> WHAT THE EXERCISE ASKS: When you find the line with "Instruction: Click the" among the records below, reproduce it and each line after it exactly, ending with the line with "the Software Engineer".

BEGIN EXTRACTED ENTRIES

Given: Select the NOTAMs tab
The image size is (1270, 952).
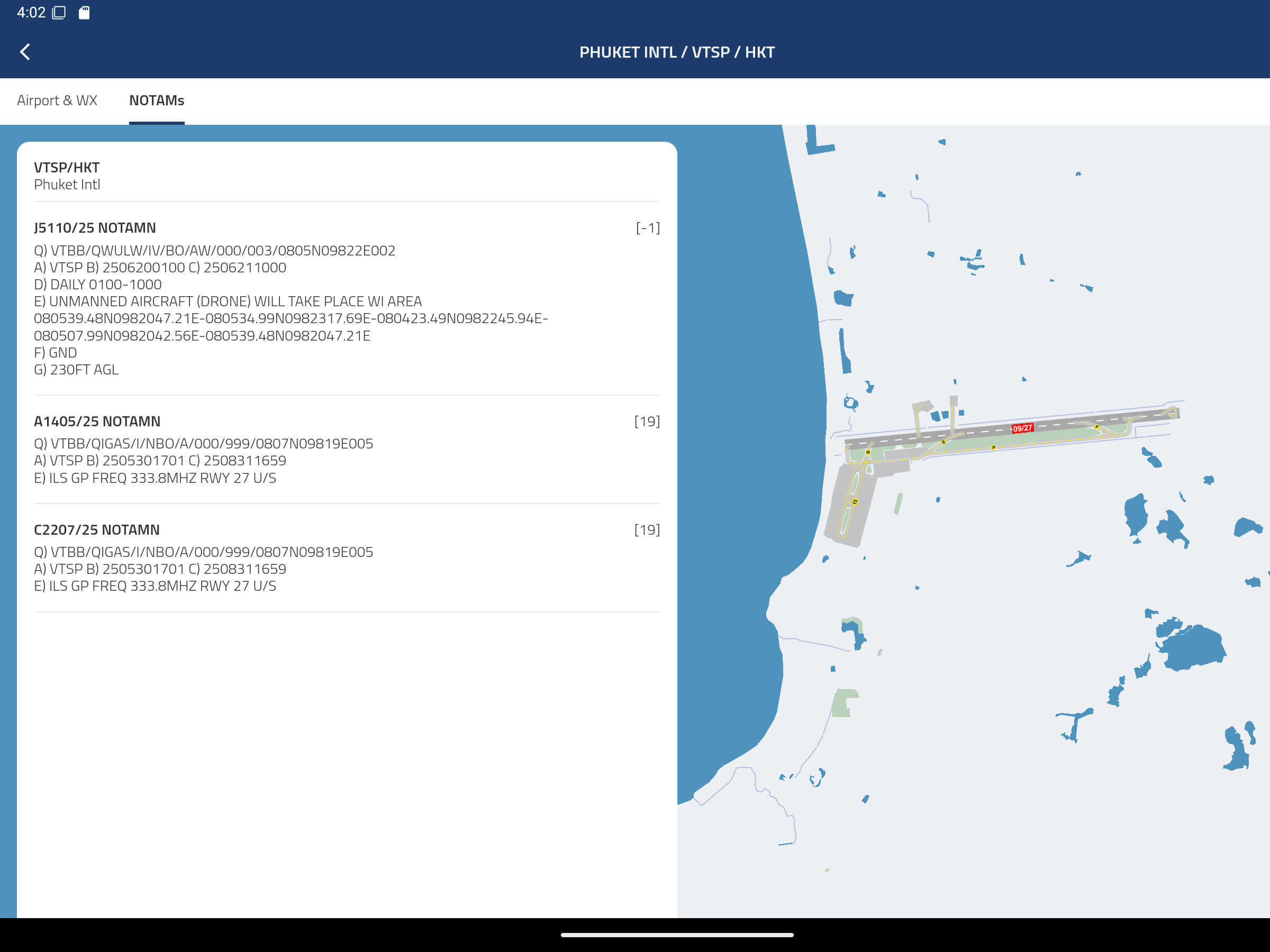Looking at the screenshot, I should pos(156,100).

END EXTRACTED ENTRIES
BEGIN EXTRACTED ENTRIES

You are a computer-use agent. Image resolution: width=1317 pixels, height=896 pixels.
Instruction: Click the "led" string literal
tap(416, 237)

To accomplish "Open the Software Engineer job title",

END EXTRACTED ENTRIES
BEGIN EXTRACTED ENTRIES

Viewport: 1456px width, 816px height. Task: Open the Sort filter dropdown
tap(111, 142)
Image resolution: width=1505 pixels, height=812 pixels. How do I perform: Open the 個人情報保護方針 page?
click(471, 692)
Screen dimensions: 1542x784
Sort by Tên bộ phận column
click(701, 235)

END EXTRACTED ENTRIES

> EXERCISE SOLUTION:
Instruction: Click the "led" string literal
tap(416, 237)

To accomplish "Open the Software Engineer job title",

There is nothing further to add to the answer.